When the league signs a sponsorship or licensing arrangement, these companies are granted player group rights, defined as six or more players. The players get paid of course, but the companies need not go through the union. And the NFLPA cannot sign a competing deal: for example, Coca-Cola in the soft drink category.
War chest ready for battle?
If the NFL Players Association does go to “war” with the NFL in 2021, which is the term used by NFLPA Executive Director DeMaurice Smith at his annual Super Bowl news conference when asked about what will happen when the CBA expires in three seasons, it should have a sizable war chest.
The union reported a profit of $57.4 million for the year ending Feb. 28, 2017, according to the tax return the NFLPA filed with the IRS last month. This follows a profit (in tax return parlance it is called a surplus) of $30 million in the year earlier period.
Net assets, which are assets minus liabilities, rose to $355 million from $297 million in the most recent reporting period, according to the return. The biggest contributors to union revenue were player dues and royalties, as well as a $14 million investment gain (in the year earlier period the NFLPA lost $9.6 million on investments).
Among expenses, the highest-paid contractor was Hillard Heintze for background investigation services at $979,059. It is a rare instance when the NFLPA’s top paid contractor is not a law firm — though not by much.
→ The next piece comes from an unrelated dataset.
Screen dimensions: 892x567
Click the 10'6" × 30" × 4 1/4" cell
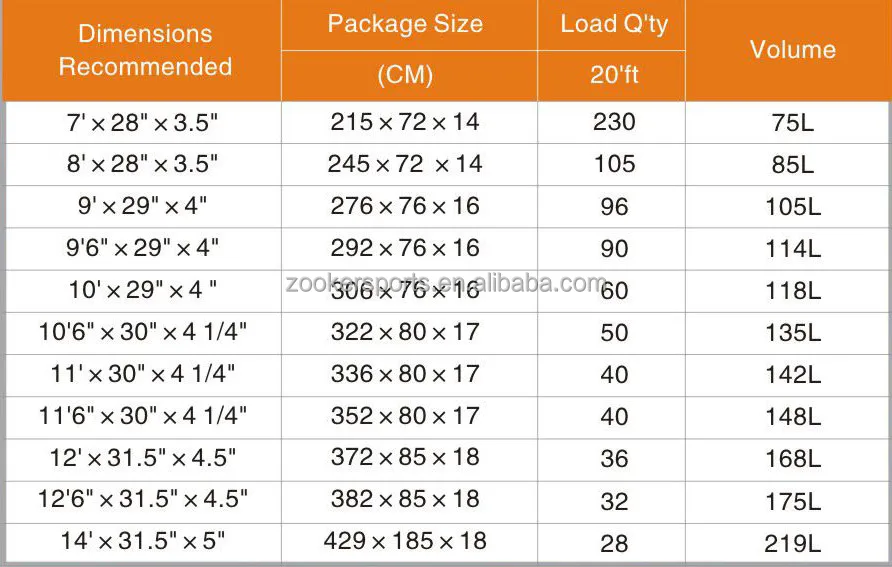142,333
The NFLPA paid Winston & Strawn $961,740 (down from $5.7 million the year before); and Gibson & Dunn $752,903.
— Daniel Kaplan
In return the league pays the union. In the 12-month period ending Feb. 28, 2017, the NFL paid the union $61.5 million, 37 percent of the labor group’s commercial revenue, according to the NFLPA’s annual report filed with the Department of Labor last spring. It is easily the biggest revenue source for the union.
“There is value in having one-stop shopping where the NFL can sell group player rights,” said John Tatum, CEO of sports marketing firm Genesco Sports Enterprises. “It clearly will impact how much money sponsors will invest if they secure the rights from the NFL and have to make an additional payment to the union.
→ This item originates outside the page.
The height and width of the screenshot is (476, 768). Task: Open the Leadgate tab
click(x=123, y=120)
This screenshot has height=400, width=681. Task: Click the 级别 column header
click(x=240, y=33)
“It will decrease league value if a competitor can simply buy rights through the union,” Tatum added.
The NFL declined to comment.
Smith took issue with the suggestion the NFL pays the union handsomely for the rights, stating the rights belong to the players to begin with.
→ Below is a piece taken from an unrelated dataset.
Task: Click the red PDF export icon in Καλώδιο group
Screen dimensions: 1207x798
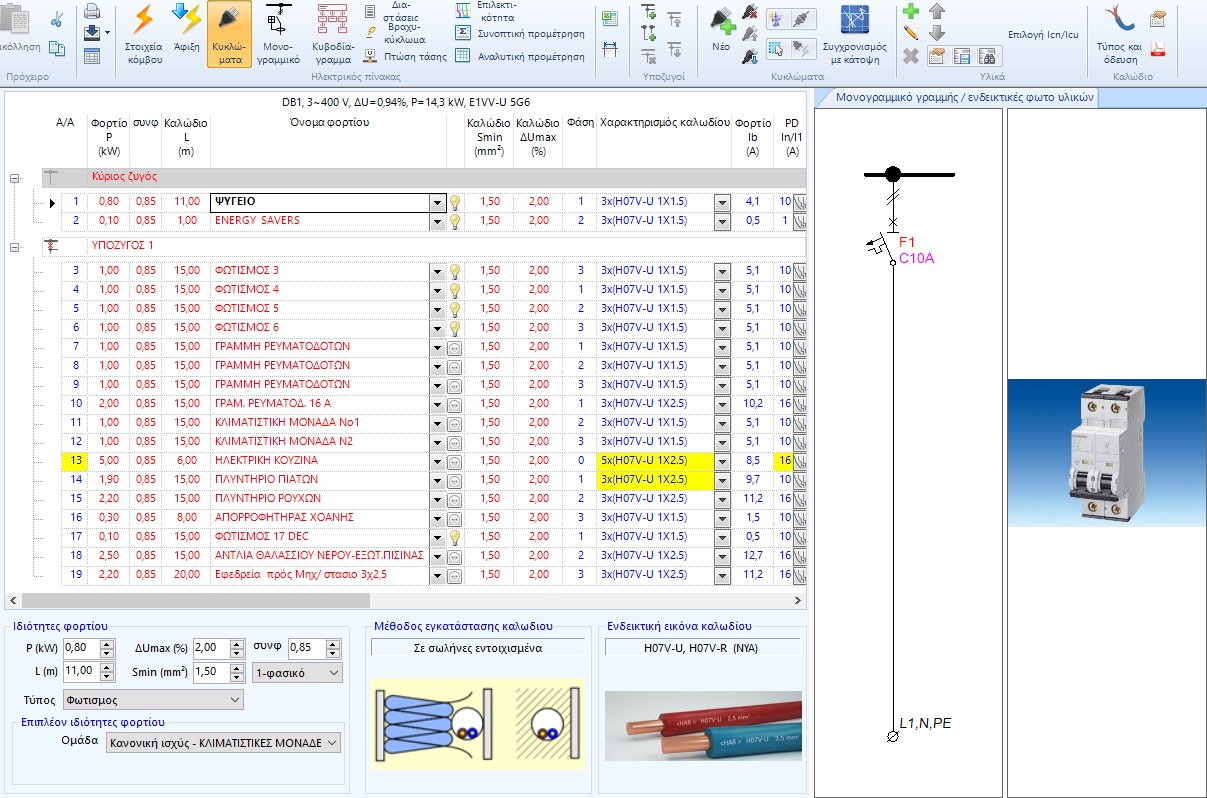Action: click(x=1158, y=48)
“It is intellectually dishonest to start off with the fact we get a big check,” he said. “The only reason that check is what it is, is it is rooted in the group licensing rights that we have.”
The NBA Players Association last year took their commercial rights back from the NBA, which had been paying the union about $68 million annually. The NBPA set up a business unit to handle the rights.
The NFLPA already has a for-profit business unit, NFL Players Inc., that handles marketing and licensing and has branched into media and startup funding. So, the NFL union presumably is ready to hit the ground running if tasked with more commercial inventory.
“I look at the NFL as a vendor, right, they don’t have the exclusive right to anything when it comes to our group licensing rights,” Smith said. “We make the decision about what categories of things we are going to give to them.”
At least the NFLPA can decide starting in 2021.